Give every entry again, word for word.

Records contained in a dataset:
################

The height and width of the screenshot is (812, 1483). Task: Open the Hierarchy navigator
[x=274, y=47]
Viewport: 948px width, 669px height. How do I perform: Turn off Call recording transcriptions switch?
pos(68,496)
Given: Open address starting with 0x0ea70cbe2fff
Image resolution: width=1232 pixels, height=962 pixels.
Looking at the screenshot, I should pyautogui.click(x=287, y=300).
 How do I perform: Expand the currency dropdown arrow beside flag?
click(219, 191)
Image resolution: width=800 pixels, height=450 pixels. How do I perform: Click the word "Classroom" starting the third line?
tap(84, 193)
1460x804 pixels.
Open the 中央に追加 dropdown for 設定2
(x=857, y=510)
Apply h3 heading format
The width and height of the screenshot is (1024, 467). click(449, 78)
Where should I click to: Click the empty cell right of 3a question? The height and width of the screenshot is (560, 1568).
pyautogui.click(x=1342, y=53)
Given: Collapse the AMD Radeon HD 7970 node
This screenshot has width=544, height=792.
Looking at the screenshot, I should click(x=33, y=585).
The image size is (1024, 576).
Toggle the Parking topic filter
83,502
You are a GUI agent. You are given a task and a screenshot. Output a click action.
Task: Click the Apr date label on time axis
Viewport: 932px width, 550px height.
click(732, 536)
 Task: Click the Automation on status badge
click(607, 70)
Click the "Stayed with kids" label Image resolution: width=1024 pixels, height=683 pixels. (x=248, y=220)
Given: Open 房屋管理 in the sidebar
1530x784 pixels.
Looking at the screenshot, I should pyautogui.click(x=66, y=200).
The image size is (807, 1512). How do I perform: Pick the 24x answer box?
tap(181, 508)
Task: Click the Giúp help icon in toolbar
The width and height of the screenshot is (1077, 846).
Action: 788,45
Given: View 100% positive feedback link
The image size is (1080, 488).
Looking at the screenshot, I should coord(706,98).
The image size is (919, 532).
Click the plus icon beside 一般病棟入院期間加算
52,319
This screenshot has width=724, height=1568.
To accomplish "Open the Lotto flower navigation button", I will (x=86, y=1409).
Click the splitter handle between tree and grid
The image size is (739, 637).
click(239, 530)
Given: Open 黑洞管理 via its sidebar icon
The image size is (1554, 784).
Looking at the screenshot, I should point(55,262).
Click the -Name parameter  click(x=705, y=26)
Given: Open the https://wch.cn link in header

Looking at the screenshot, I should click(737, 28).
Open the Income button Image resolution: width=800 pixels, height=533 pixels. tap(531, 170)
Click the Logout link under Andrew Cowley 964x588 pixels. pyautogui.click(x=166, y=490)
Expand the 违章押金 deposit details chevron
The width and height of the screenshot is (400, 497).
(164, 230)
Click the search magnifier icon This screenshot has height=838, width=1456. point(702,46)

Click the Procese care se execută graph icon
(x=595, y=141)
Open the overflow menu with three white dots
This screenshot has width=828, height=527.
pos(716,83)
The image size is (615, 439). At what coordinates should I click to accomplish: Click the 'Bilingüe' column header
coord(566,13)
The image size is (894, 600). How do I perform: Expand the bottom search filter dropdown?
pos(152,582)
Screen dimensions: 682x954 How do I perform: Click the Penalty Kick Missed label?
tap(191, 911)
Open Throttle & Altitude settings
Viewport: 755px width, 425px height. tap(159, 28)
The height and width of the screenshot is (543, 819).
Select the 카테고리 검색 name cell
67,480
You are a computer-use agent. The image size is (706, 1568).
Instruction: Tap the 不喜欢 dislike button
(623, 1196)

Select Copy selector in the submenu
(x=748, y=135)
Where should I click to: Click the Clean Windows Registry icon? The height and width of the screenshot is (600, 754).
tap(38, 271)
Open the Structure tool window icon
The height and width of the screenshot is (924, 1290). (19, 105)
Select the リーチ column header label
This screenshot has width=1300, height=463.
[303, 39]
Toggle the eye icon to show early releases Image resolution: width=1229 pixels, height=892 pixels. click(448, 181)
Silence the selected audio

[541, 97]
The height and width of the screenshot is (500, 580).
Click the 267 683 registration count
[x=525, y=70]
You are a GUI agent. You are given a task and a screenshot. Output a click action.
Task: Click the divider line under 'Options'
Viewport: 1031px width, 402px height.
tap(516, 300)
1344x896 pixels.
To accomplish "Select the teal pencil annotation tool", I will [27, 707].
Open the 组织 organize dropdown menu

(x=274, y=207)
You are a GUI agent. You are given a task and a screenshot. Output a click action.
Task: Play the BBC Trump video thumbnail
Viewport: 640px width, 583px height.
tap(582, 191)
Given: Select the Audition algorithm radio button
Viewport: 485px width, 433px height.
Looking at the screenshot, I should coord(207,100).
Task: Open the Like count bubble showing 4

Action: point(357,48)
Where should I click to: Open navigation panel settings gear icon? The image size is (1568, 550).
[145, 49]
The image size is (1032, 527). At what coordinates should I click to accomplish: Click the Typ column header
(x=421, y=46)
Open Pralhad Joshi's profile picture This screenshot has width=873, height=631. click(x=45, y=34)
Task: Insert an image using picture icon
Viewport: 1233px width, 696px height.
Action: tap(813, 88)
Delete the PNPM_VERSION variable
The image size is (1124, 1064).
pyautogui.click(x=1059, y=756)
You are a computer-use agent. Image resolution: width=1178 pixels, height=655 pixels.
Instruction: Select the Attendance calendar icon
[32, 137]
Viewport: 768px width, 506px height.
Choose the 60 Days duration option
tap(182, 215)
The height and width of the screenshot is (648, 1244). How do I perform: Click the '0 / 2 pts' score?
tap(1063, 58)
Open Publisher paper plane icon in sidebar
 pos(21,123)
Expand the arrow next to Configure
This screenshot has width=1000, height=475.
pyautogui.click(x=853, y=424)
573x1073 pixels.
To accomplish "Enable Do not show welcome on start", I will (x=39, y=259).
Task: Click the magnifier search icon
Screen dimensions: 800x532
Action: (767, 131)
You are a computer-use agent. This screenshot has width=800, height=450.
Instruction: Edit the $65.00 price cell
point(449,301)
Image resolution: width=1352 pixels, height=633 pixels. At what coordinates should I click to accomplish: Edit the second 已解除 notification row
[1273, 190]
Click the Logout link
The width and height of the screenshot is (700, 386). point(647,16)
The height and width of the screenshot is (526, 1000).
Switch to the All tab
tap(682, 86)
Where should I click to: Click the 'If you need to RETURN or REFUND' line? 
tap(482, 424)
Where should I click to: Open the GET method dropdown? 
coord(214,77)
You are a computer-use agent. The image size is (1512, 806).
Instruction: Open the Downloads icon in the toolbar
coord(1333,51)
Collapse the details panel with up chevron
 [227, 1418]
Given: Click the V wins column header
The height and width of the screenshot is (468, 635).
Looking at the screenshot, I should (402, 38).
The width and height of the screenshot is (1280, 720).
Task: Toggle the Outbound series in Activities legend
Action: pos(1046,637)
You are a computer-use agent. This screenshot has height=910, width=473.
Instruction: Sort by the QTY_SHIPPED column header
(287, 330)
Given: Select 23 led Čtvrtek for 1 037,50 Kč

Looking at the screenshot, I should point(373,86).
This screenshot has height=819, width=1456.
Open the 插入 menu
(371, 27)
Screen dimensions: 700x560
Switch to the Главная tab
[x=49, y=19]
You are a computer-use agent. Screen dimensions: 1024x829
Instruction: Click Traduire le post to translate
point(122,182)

################

RESULT =
The height and width of the screenshot is (812, 1483). Task: Open the Hierarchy navigator
[x=274, y=47]
Viewport: 948px width, 669px height. How do I perform: Turn off Call recording transcriptions switch?
pos(68,496)
Given: Open address starting with 0x0ea70cbe2fff
Image resolution: width=1232 pixels, height=962 pixels.
Looking at the screenshot, I should pyautogui.click(x=287, y=300).
 How do I perform: Expand the currency dropdown arrow beside flag?
click(219, 191)
Image resolution: width=800 pixels, height=450 pixels. How do I perform: Click the word "Classroom" starting the third line?
tap(84, 193)
1460x804 pixels.
Open the 中央に追加 dropdown for 設定2
(x=857, y=510)
Apply h3 heading format
The width and height of the screenshot is (1024, 467). click(449, 78)
Where should I click to: Click the empty cell right of 3a question? The height and width of the screenshot is (560, 1568).
pyautogui.click(x=1342, y=53)
Given: Collapse the AMD Radeon HD 7970 node
This screenshot has width=544, height=792.
Looking at the screenshot, I should click(x=33, y=585).
The image size is (1024, 576).
Toggle the Parking topic filter
83,502
You are a GUI agent. You are given a task and a screenshot. Output a click action.
Task: Click the Apr date label on time axis
Viewport: 932px width, 550px height.
click(732, 536)
 Task: Click the Automation on status badge
click(607, 70)
Click the "Stayed with kids" label Image resolution: width=1024 pixels, height=683 pixels. (x=248, y=220)
Given: Open 房屋管理 in the sidebar
1530x784 pixels.
Looking at the screenshot, I should pyautogui.click(x=66, y=200).
The image size is (807, 1512). How do I perform: Pick the 24x answer box?
tap(181, 508)
Task: Click the Giúp help icon in toolbar
The width and height of the screenshot is (1077, 846).
Action: 788,45
Given: View 100% positive feedback link
The image size is (1080, 488).
Looking at the screenshot, I should coord(706,98).
The image size is (919, 532).
Click the plus icon beside 一般病棟入院期間加算
52,319
This screenshot has width=724, height=1568.
To accomplish "Open the Lotto flower navigation button", I will (x=86, y=1409).
Click the splitter handle between tree and grid
The image size is (739, 637).
click(239, 530)
Given: Open 黑洞管理 via its sidebar icon
The image size is (1554, 784).
Looking at the screenshot, I should point(55,262).
Click the -Name parameter  click(x=705, y=26)
Given: Open the https://wch.cn link in header

Looking at the screenshot, I should click(737, 28).
Open the Income button Image resolution: width=800 pixels, height=533 pixels. tap(531, 170)
Click the Logout link under Andrew Cowley 964x588 pixels. pyautogui.click(x=166, y=490)
Expand the 违章押金 deposit details chevron
The width and height of the screenshot is (400, 497).
(164, 230)
Click the search magnifier icon This screenshot has height=838, width=1456. point(702,46)

Click the Procese care se execută graph icon
(x=595, y=141)
Open the overflow menu with three white dots
This screenshot has width=828, height=527.
pos(716,83)
The image size is (615, 439). At what coordinates should I click to accomplish: Click the 'Bilingüe' column header
coord(566,13)
The image size is (894, 600). How do I perform: Expand the bottom search filter dropdown?
pos(152,582)
Screen dimensions: 682x954 How do I perform: Click the Penalty Kick Missed label?
tap(191, 911)
Open Throttle & Altitude settings
Viewport: 755px width, 425px height. tap(159, 28)
The height and width of the screenshot is (543, 819).
Select the 카테고리 검색 name cell
67,480
You are a computer-use agent. The image size is (706, 1568).
Instruction: Tap the 不喜欢 dislike button
(623, 1196)

Select Copy selector in the submenu
(x=748, y=135)
Where should I click to: Click the Clean Windows Registry icon? The height and width of the screenshot is (600, 754).
tap(38, 271)
Open the Structure tool window icon
The height and width of the screenshot is (924, 1290). (19, 105)
Select the リーチ column header label
This screenshot has width=1300, height=463.
[303, 39]
Toggle the eye icon to show early releases Image resolution: width=1229 pixels, height=892 pixels. click(448, 181)
Silence the selected audio

[541, 97]
The height and width of the screenshot is (500, 580).
Click the 267 683 registration count
[x=525, y=70]
You are a GUI agent. You are given a task and a screenshot. Output a click action.
Task: Click the divider line under 'Options'
Viewport: 1031px width, 402px height.
tap(516, 300)
1344x896 pixels.
To accomplish "Select the teal pencil annotation tool", I will [27, 707].
Open the 组织 organize dropdown menu

(x=274, y=207)
You are a GUI agent. You are given a task and a screenshot. Output a click action.
Task: Play the BBC Trump video thumbnail
Viewport: 640px width, 583px height.
tap(582, 191)
Given: Select the Audition algorithm radio button
Viewport: 485px width, 433px height.
Looking at the screenshot, I should coord(207,100).
Task: Open the Like count bubble showing 4

Action: point(357,48)
Where should I click to: Open navigation panel settings gear icon? The image size is (1568, 550).
[145, 49]
The image size is (1032, 527). At what coordinates should I click to accomplish: Click the Typ column header
(x=421, y=46)
Open Pralhad Joshi's profile picture This screenshot has width=873, height=631. click(x=45, y=34)
Task: Insert an image using picture icon
Viewport: 1233px width, 696px height.
Action: tap(813, 88)
Delete the PNPM_VERSION variable
The image size is (1124, 1064).
pyautogui.click(x=1059, y=756)
You are a computer-use agent. Image resolution: width=1178 pixels, height=655 pixels.
Instruction: Select the Attendance calendar icon
[32, 137]
Viewport: 768px width, 506px height.
Choose the 60 Days duration option
tap(182, 215)
The height and width of the screenshot is (648, 1244). How do I perform: Click the '0 / 2 pts' score?
tap(1063, 58)
Open Publisher paper plane icon in sidebar
 pos(21,123)
Expand the arrow next to Configure
This screenshot has width=1000, height=475.
pyautogui.click(x=853, y=424)
573x1073 pixels.
To accomplish "Enable Do not show welcome on start", I will (x=39, y=259).
Task: Click the magnifier search icon
Screen dimensions: 800x532
Action: (767, 131)
You are a computer-use agent. This screenshot has width=800, height=450.
Instruction: Edit the $65.00 price cell
point(449,301)
Image resolution: width=1352 pixels, height=633 pixels. At what coordinates should I click to accomplish: Edit the second 已解除 notification row
[1273, 190]
Click the Logout link
The width and height of the screenshot is (700, 386). point(647,16)
The height and width of the screenshot is (526, 1000).
Switch to the All tab
tap(682, 86)
Where should I click to: Click the 'If you need to RETURN or REFUND' line? 
tap(482, 424)
Where should I click to: Open the GET method dropdown? 
coord(214,77)
You are a computer-use agent. The image size is (1512, 806).
Instruction: Open the Downloads icon in the toolbar
coord(1333,51)
Collapse the details panel with up chevron
 [227, 1418]
Given: Click the V wins column header
The height and width of the screenshot is (468, 635).
Looking at the screenshot, I should (402, 38).
The width and height of the screenshot is (1280, 720).
Task: Toggle the Outbound series in Activities legend
Action: pos(1046,637)
You are a computer-use agent. This screenshot has height=910, width=473.
Instruction: Sort by the QTY_SHIPPED column header
(287, 330)
Given: Select 23 led Čtvrtek for 1 037,50 Kč

Looking at the screenshot, I should point(373,86).
This screenshot has height=819, width=1456.
Open the 插入 menu
(371, 27)
Screen dimensions: 700x560
Switch to the Главная tab
[x=49, y=19]
You are a computer-use agent. Screen dimensions: 1024x829
Instruction: Click Traduire le post to translate
point(122,182)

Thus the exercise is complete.